The work of the planning committees turned into the Mount Safe Initiative, whose first principle was "First and foremost is the health and safety of our community. No decisions will be made without first considering the health and safety of our community, informed by guidance from federal and state public health authorities."

To that end, the initiative launched a series of rules -- explained in videos -- for the campus. Face masks must be worn. Social distancing is in effect.

In-person education, with rules, "is just a better learning experience," Trainor said. Online education is fine for certain programs, but "what we are finding is that students are not as engaged in that environment."

The ultimate message, he said, "is that we're all in this together."

Despite his skepticism of undergraduate online education, Trainor said he does see the potential for using it more at the university's campus for adult students in Frederick, Md.

Jack Chielli, vice president of enrollment management, marking and communications, said the big difference in yield was the sense that the Mount was "safe" for students who wanted to be on campus.

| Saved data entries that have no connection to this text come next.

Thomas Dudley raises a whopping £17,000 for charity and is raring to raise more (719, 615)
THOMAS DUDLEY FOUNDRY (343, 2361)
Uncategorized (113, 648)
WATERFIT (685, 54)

He said the college will aim for its normal 550 new students in the fall. Capacity issues would prevent another class of 668.

Elizabeth Stevenson is a freshman from New Jersey, studying business. "The pandemic is a very big thing for us," she said of herself and her family.

The idea of a campus that is largely open -- albeit with more rules -- "was like a dream for me."

Reading The New York Times, Stevenson said, "I'm very worried, but I feel 100 percent safe here."

Jack Bowman is a freshman at the Mount, studying criminal justice. He said he was also considering attending Loyola University Maryland, which didn't reopen its campus this fall.

"It was really comforting" to visit the Mount, he said. And Loyola didn't go back fully for the fall. "The fact that the Mount was willing to do the hard work, that means a lot to me."